The good news is that the defensive playbook is well-defined. Locking dependencies, restricting network egress, scanning for behavioral anomalies, and applying least privilege to CI secrets are all achievable with existing tooling. The organizations that treat software supply chain security as a first-class concern — not an afterthought — are the ones that will detect and contain campaigns like this before meaningful damage occurs.
Start with your CI/CD pipeline. Audit what packages install, what network connections they make, and what secrets they can access. That audit alone will surface more risk than most teams expect.
Frequently Asked Questions
Q: How can I tell if a malicious npm package is already installed in my project?
A: Run npm audit as a first step, but also review your package-lock.json for packages you do not recognize or that appeared without a deliberate install. Tools like Socket.dev and Snyk provide behavioral analysis beyond CVE matching and can flag packages with suspicious postinstall scripts or unexpected network activity patterns.
Q: Do lock files fully protect against dependency confusion attacks?
A: Lock files significantly reduce risk by pinning exact versions and hashes, but they do not fully eliminate dependency confusion attacks. An attacker who publishes a package with a higher version number than your internal package can still win the resolution race in some configurations. Combine lock files with a private registry mirror and explicit scope configuration in .npmrc to close this gap.
Q: Why are CI/CD environments targeted more than developer workstations?
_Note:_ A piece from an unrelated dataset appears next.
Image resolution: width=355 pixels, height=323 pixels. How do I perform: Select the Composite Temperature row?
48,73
A: CI/CD runners automatically inject production secrets — cloud credentials, deployment tokens, container registry passwords — as environment variables on every build. A single compromised package that installs during a pipeline run can access all of those secrets simultaneously, without any user interaction. Developer workstations typically hold fewer production-level credentials.
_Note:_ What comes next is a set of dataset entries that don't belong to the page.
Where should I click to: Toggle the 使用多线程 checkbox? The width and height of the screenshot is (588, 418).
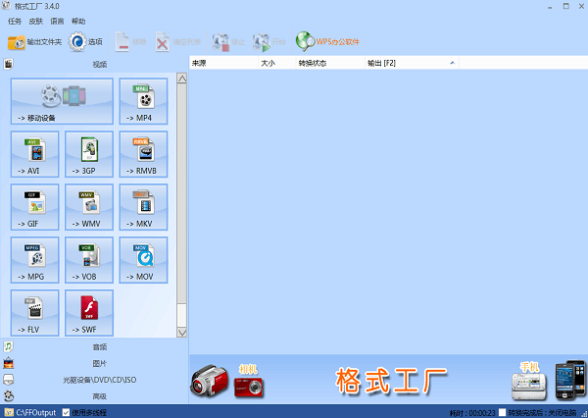(x=67, y=412)
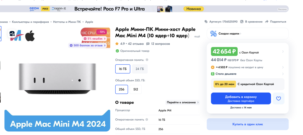Copy article number via Артикул icon

(206, 22)
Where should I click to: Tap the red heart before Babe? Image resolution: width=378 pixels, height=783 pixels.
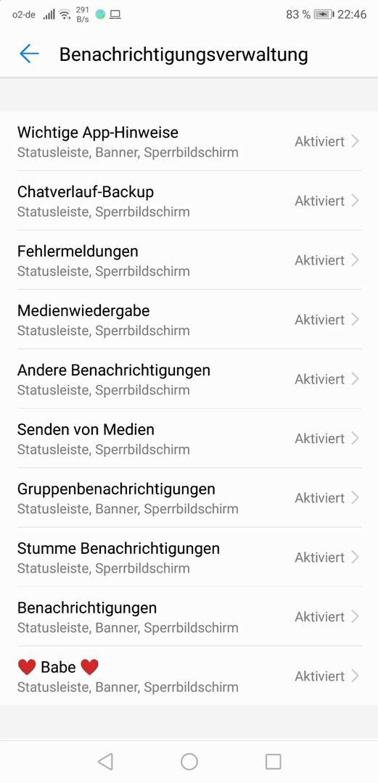[27, 667]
Q: What MITRE ATT&CK techniques are most relevant to this type of attack?
A: PhantomRaven-style campaigns map primarily to T1195.002 (Compromise Software Supply Chain), T1552.001 (Credentials In Files), T1082 (System Information Discovery), and T1041 (Exfiltration Over C2 Channel). Mapping your detection rules to these techniques in your SIEM helps ensure coverage against this class of threat.
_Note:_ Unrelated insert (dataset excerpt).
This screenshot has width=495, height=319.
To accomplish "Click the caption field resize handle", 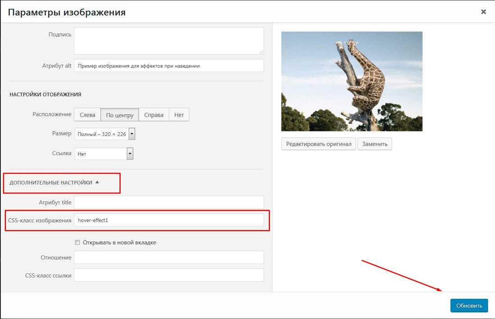I will pos(261,52).
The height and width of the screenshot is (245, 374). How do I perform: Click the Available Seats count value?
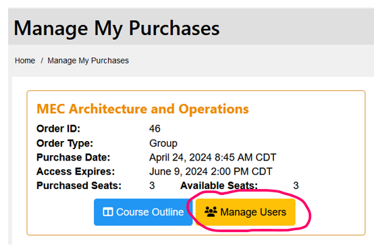(x=296, y=186)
Q: How quickly should I rotate credentials after discovering a potentially malicious package?
A: Rotate immediately — treat the discovery as an active incident, not a theoretical risk. Assume the package executed and exfiltrated available secrets, even if you cannot confirm it yet. Revoke and reissue all tokens and keys that were accessible in the environment where the package installed, then investigate the scope of the compromise from a position of reduced ongoing exposure.